Various microalgae species accumulate biomass under different CO2 concentrations. Two experiments on S. obliquus supplied with 12 % CO2 resulted in 1.14 and 1.81 g L 1 as a maximum dry weight biomass yield, whereas a higher biomass concentration (3.5 g L-1) was obtained with Spirulina sp. when using a higher light intensity at the same 12 % CO2 input gas (Table 7.2) (De Morais and Costa 2007a, b). As shown in Table 7.2, the highest biomass concentration of Chlorococcum littorale in three runs under 20 % CO2 was 14.4 g L 1 in a small PBR (Kurano et al.

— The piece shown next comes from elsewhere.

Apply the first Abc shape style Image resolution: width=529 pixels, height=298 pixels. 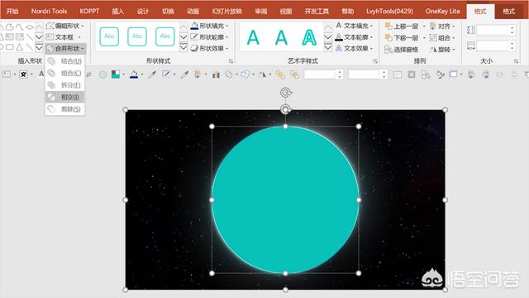coord(109,36)
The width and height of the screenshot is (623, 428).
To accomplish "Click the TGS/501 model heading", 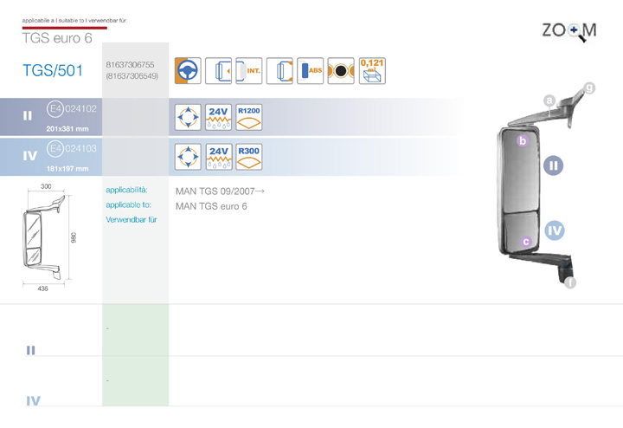I will pos(53,71).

1995) . There has been several research publications evaluating the biomass pro­ductivity of different strains of microalgae under different CO2 concentrations (De Morais and Costa 2007a; Radmann et al. 2011; Yoo et al. 2010). Table 7.3 shows the biomass productivity of 0.077 g L-1 d-1 for Botryococcus braunii under

5.5 % CO2 (Yoo et al. 2010). A biomass productivity of 0.09 g L-1 d-1 for C. vulgaris was achieved (under 12 % CO2) (Radmann et al. 2011). Similarly, Spirulina sp. was used under 6 % CO2 and biomass productivity of 0.18 g L-1 d-1, signifi­cantly higher than most other reports, was obtained (De Morais and Costa 2007a). This higher biomass productivity might be due to lower CO2 concentration (6 %) used for Spirulina sp. in comparison with 12 and 20 % CO2 supplied for species in other reports. Similarly, microalgal species have shown differing capabilities for CO2 fixation at different concentrations of CO2 (10-20 % is a common range of CO2 for microalgae production systems with enhanced CO2 delivery (Ho et al. 2011)). The CO2 fixation rate of 0.17 g L-1 d-1 was obtained (Eberly and Ely 2012) for Thermosynechococcus elongates at 20 % CO2. Similar input CO2 concentration (20 %) (Tang et al. 2011) was supplied for S. obliquus SJTU-3 and C. pyrenoidosa SJTU-2, fixing 0.244 and 0.223 g L 1 d 1 CO2, respectively. However, the researchers also cultured the same strains under 10 % CO2 and obtained higher fixation rates, such as 0.288 g L-1 d-1 for S. obliquus SJTU-3 and 0.260 for C. pyrenoidosa SJTU-2, when providing high levels of CO2 into culture mediums that leads to acidification and lowering fixation rates of S. obliquus SJTU-3 and C. pyrenoidosa SJTU-2 at 20 % CO2. Research (Kurano et al. 1995) with C. littorale under 20 % CO2 assessed removing CO2 by 4, 0.65, and 0.85 g L-1 d-1 for selected culture volumes of 10 mL, 4 L and 20 L, respectively. The research indicated that C. littorale may achieve a better CO2 fixation rate than T. elongates, S. obliquus SJTU-3, and C. pyrenoidosa SJTU-2, although the differences were not significant. The higher CO2 fixation rate may be either due to engineering issues in scaling up or due to higher light intensity used for C. littorale (15650 lux) compared to other

investigations (11,200 lux) (Table 7.4). Light intensity controls photosynthetic growth in any microalgal system, CO2 removal rates, biomass concentrations, and overall growth rates. While increasing light intensity is usually accompanied by increasing CO2 removal rates in microalgal systems, any photosynthetic system has a saturation point where further increasing light intensity will either produce no benefit or may decrease productivity.